保立道久『歴史学をみつめ直す』(校倉書房)ーー時代区分論について。
『日本史講座』(歴史学研究会・日本史研究会編、東京大学出版会、2004年)

2013年12月21日 (土)

奈良時代の通史メモ

 奈良時代の通史のメモである。
 残りは平安時代だけ。
 書いたものはすべてWEBPAGEにあげた。
 
 これまで書いたものをまとめて考えてみると、永原慶二氏の学説と結論としては近くなっていることを実感する。
 各時代についての4000字の要約を作ってきたわけであるが、それを時代ごとに、土地領有制と王権の形態を中心にまとめると(1)古墳時代ー「首長制ーーー部族連合王権」。
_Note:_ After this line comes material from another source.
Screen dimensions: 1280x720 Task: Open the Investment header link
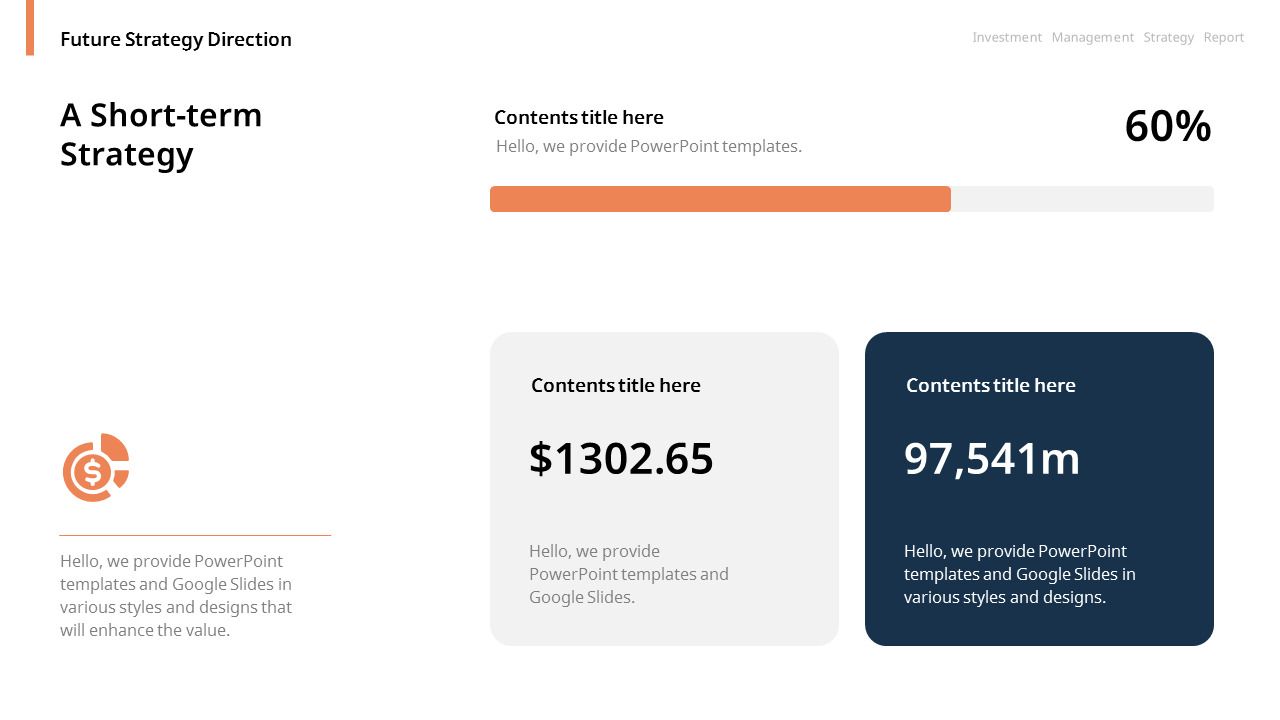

(2)飛鳥後期から奈良時代ー「国家貢納制ー専制王権」、(3)平安時代ー「貴族庄園制ーーー都市王権」、(4)鎌倉から南北朝ー「武臣領主制ー王ー覇王体制」、(5)室町時代ー「領国領主制ーーー覇王体制(旧王ー覇王体制)」、(6)江戸時代ー「幕藩体制ーー武家君主制」ということになる。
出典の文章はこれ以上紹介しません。